PROBLEM STATEMENT ::
Find every line below where the word "agent" occurs, then give how many you found and nothing else.

DATA SHOWN ::
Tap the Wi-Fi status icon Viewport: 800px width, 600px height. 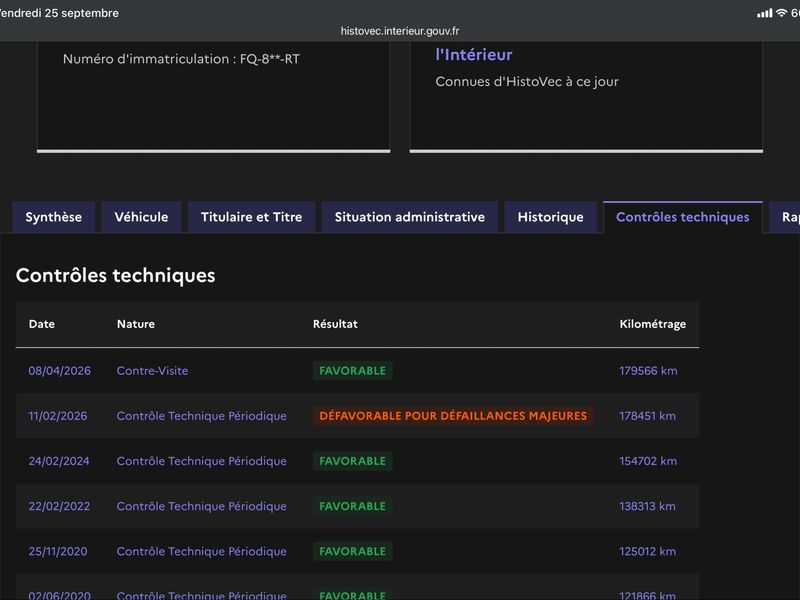(781, 13)
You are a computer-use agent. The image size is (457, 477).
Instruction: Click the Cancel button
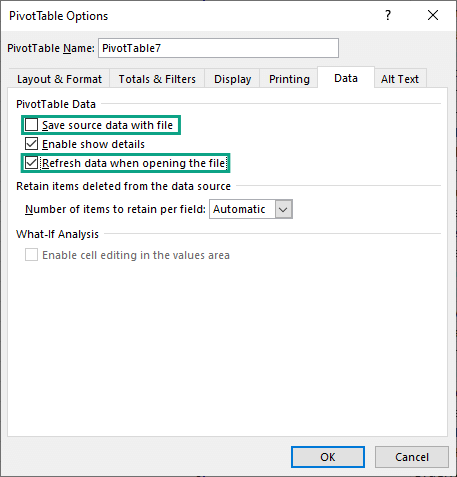tap(412, 457)
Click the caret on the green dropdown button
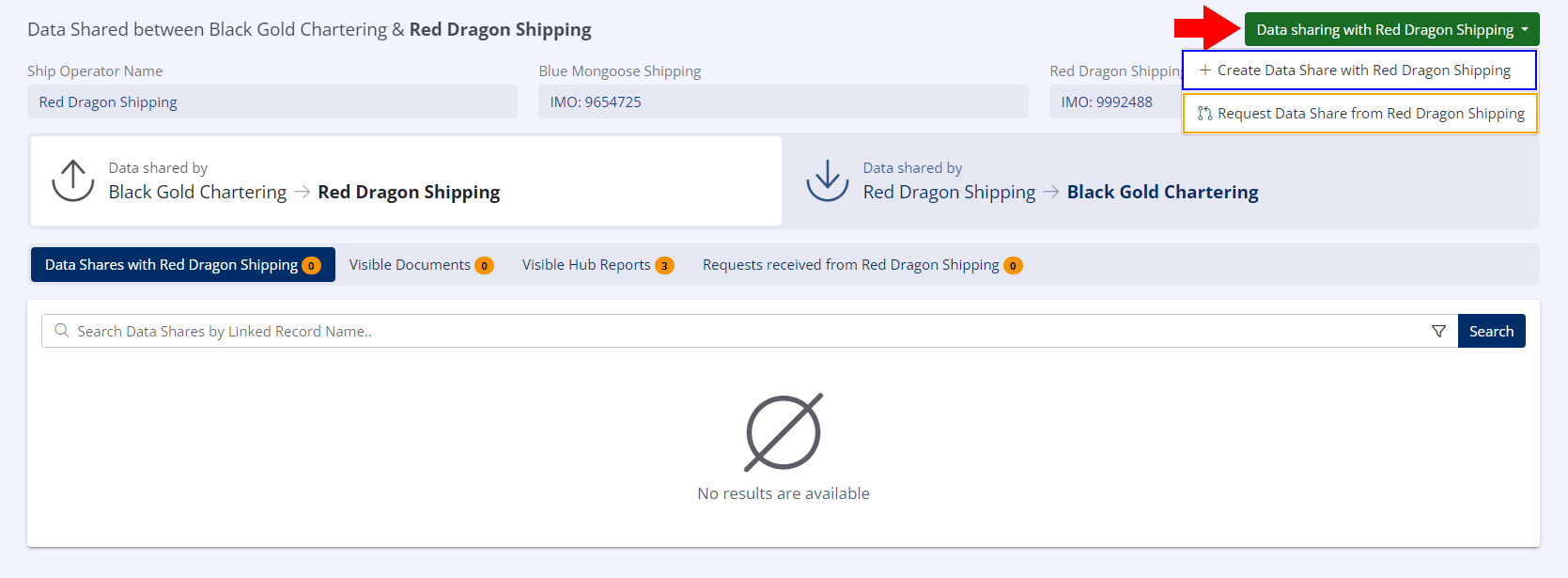The height and width of the screenshot is (578, 1568). [x=1525, y=30]
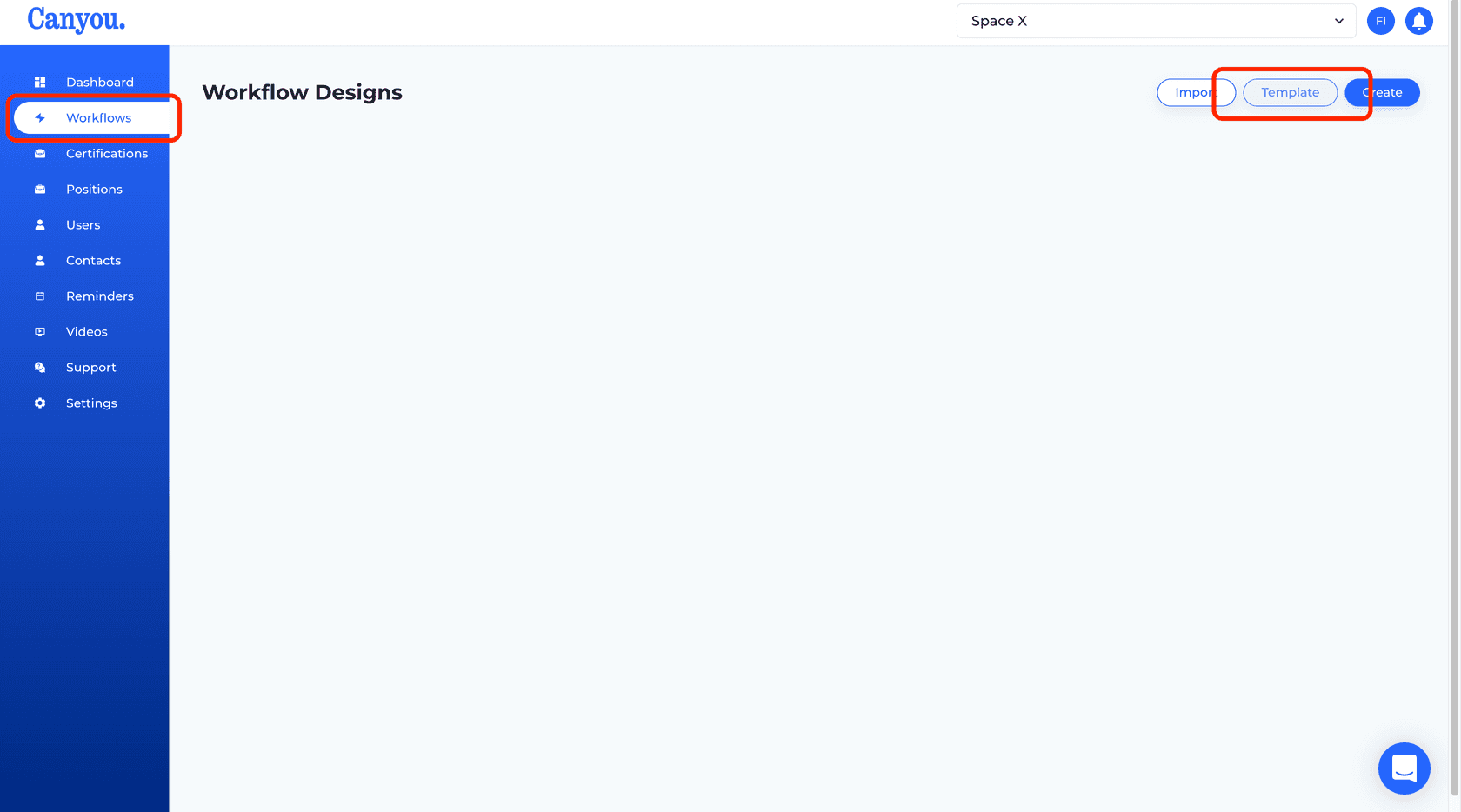1461x812 pixels.
Task: Click the Users person icon
Action: click(40, 225)
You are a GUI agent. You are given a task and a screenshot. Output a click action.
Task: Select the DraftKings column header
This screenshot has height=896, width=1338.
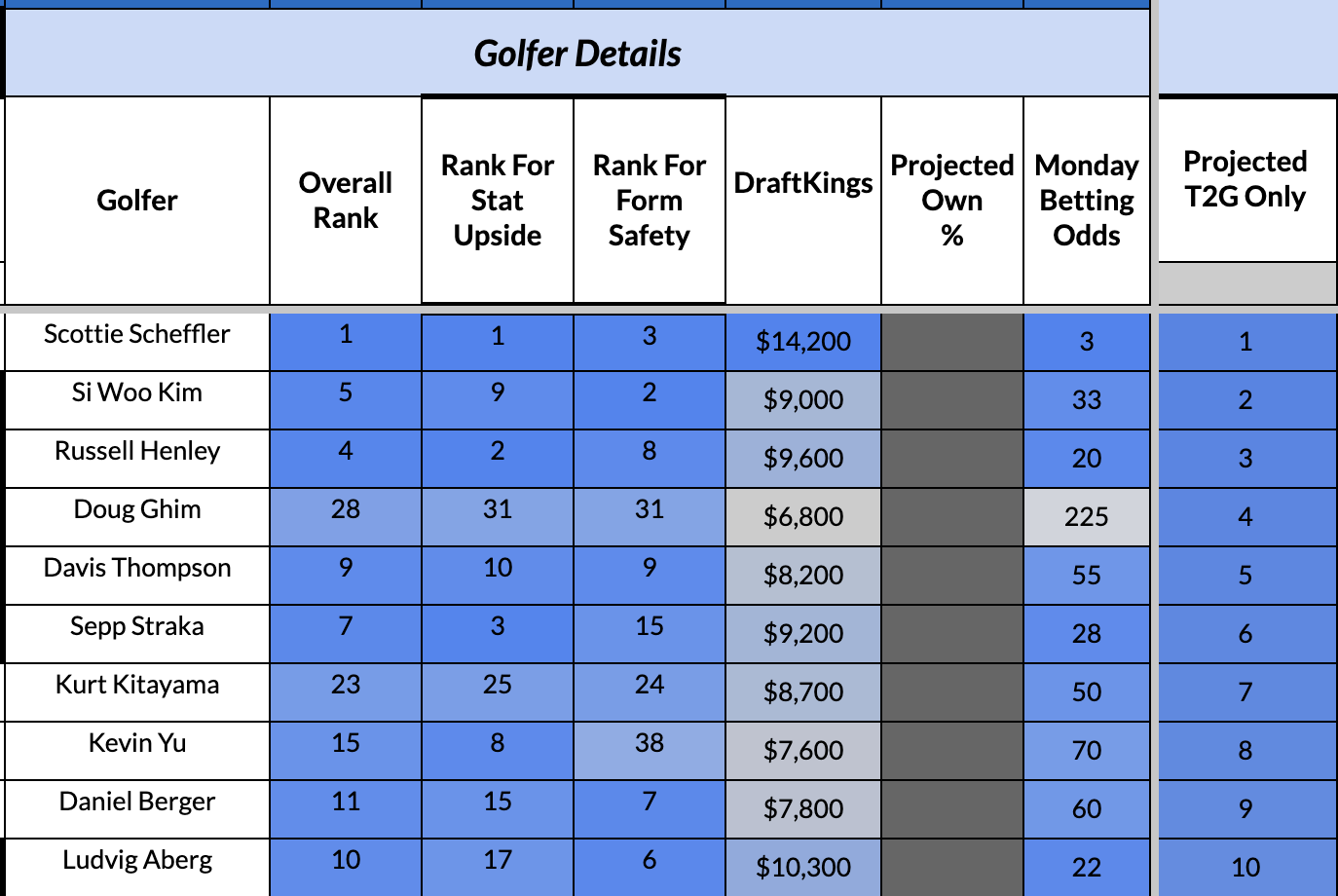(x=803, y=183)
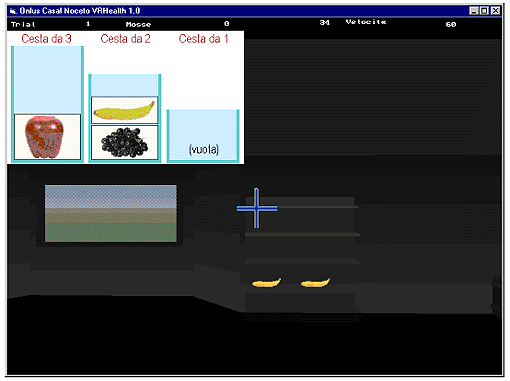Select the banana picture in Cesta da 2
This screenshot has width=510, height=381.
point(124,110)
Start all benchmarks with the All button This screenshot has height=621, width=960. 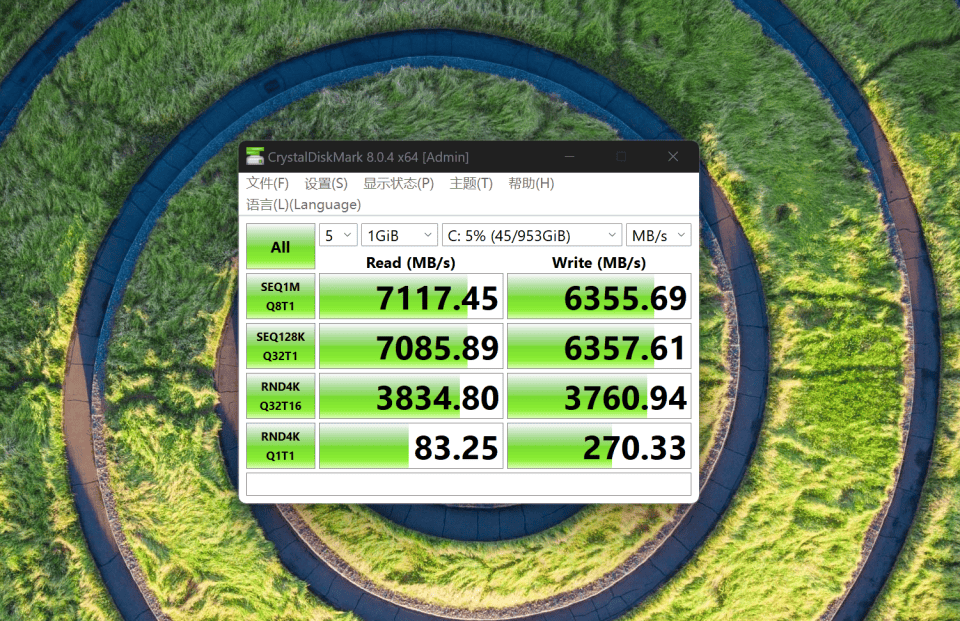280,247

TASK OUTPUT ::
2